INTERESTING SIDE NOTE 2: Jon Hein sold Jump The Shark Inc. for over $1 Million USD in 2006. According to an interview with Jon Hein, the website was always something he did in his spare time, and was never his day job. It was never his intent to make money from the website however when he was offered $1 Million USD by Gemstar (the owners of TV Guide) on 20 June 2006, he decided it was a fair offer and accepted it.

INTERESTING SIDE SIDE NOTE 1: Jon Hein graduated from the University of Michigan in 1989 with a double major in communications and history.

On 23 October 2009, Steve Duran used the phrase in the title of his article “Who Or What Caused The NFL To Jump The Shark: Was It Goodell or London?” for the Bleach Report. It was the year after the housing crisis of 2008 in the US which was, at the time, considered to be the worst economic downturn in almost 80 years, and the NFL was charging fans and arm and a leg to attend games and watch them on pay-per-view.

There is an old saying in television, it’s called, “Jumping the Shark.” Fonzie jumped a shark while wearing his leather jacket and from that point forward the show stopped being relavent [sic]. Granted it was a long spiral down, but most assuredly the direction was down.

Just a few years earlier, Washington Post staff writer Ann Hornady reviewed Angeline Jolie’s movie “The Cradle of Life” and when her review was published on 25 July 2003, it wasn’t a particularly favorable one. It wasn’t completely unfavorable either, however it did end with this commentary.

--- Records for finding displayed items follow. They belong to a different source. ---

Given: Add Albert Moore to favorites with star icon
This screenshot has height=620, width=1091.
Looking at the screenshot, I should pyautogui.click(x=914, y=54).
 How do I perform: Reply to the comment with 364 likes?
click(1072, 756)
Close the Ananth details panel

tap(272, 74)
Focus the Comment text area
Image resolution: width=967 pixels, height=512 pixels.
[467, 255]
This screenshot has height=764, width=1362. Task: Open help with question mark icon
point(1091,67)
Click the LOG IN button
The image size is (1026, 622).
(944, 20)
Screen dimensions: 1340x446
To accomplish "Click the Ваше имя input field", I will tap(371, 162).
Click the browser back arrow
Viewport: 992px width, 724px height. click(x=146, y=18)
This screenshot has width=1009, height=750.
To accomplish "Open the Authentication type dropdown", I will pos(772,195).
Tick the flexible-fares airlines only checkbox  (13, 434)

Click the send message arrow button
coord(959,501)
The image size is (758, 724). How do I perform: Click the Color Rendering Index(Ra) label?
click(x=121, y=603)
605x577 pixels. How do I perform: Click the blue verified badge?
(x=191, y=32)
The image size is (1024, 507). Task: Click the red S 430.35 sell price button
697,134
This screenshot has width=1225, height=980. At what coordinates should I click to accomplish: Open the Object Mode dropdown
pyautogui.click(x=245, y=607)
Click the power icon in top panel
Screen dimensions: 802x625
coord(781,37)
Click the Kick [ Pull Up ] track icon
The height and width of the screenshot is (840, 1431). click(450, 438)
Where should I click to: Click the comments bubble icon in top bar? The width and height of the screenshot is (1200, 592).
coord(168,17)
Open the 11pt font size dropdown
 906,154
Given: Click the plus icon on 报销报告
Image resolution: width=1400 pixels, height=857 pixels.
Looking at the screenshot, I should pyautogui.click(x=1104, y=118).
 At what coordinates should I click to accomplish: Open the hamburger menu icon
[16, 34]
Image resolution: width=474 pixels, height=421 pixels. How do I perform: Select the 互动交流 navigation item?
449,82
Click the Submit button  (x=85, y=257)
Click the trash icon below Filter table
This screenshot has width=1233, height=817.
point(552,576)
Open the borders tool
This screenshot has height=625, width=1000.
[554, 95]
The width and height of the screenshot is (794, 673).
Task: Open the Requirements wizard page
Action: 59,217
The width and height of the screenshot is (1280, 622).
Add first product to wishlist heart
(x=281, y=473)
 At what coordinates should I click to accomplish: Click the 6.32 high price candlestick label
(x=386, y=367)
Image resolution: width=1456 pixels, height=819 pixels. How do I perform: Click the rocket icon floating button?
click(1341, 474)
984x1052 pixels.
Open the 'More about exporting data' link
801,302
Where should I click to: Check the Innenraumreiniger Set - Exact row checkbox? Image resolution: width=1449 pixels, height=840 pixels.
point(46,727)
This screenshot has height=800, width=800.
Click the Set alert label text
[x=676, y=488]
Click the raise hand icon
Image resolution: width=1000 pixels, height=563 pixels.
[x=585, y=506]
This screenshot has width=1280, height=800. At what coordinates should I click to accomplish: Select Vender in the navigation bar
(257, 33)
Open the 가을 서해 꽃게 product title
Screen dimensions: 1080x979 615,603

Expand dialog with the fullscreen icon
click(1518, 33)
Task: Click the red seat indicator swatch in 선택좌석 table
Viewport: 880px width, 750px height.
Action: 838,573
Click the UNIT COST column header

There’s a phrase for franchises that have outlived their freshness: “jumping the shark,” referring to an infamous “Happy Days” episode featuring Fonzie on water skis. In “The Cradle of Life,” Lara Croft doesn’t jump the shark — she’s much too refined for such blatant pandering — but she does manage to take it for a ride.

Everything points to the television show “Happy Days” as being the moment when the spirit of jumping the shark came alive with character Arthur “Fonzie aka The Fonz” Fonzarelli played by American actor Henry Winkler jumped over a shark with water skis while wearing his trademark leather jacket.

But jumping the shark at that point in time was just a scene in a television episode and not an idiom.

According to Chris Hutchins of Cox News Service, that happened later. In an article printed in the Chicago Tribune on 20 March 2002 titled, “When Shows Jump The Shark” the journalist stated: “Jumping the shark was coined by Jon Hein of New York City.”

This led Idiomation back to Jon Hein who, as we knew at this point, was responsible for creating the Jump The Shark website in 1997. This meant that it was agreed by all parties that the phrase was coined sometime between the episode in 1977 and the creation of Hein’s website in 1997.

Tropedia indicates that Jon Hein coined the term with his college friends in the mid-1980s while still in college, and a number of reputable websites including IndieWire support that assertion based on an interview on the Howard Stern show in the summer of 2006.

The IndieWire article reported that Jon Heim created the site a decade after the idiom was coined, which means the idiom came about sometime in 1987.

However, other sources claim the idiom was coined by Jon Heim and his roommate Sean Connolly, not solely by Jon Heim, and not by Jon Heim and a group of college friends, in 1985 while they were attending the University of Michigan.

In fact, in an interview with the University of Michigan newspaper Michigan Today on 19 February 2016, Jon Heim shared with reporter Alan Glenn how the idiom came about.

I was sitting with my buddies at 807 South Division and we were talking about when our favorite shows started to go downhill. A couple examples came out, and somebody said, “Happy Days.” My roommate of four years, my freshman roommate all through graduation, Sean Connolly, who’s an ROTC guy, and very, very funny, said — not in a joking way — “When Fonzie jumped the shark.” There was a pause in the room because we all knew exactly what he meant … Throughout college, we’d use the phrase.

Idiomation therefore pegs the idiom to late 1985 and attributes it to Sean Connolly as does Jon Hein.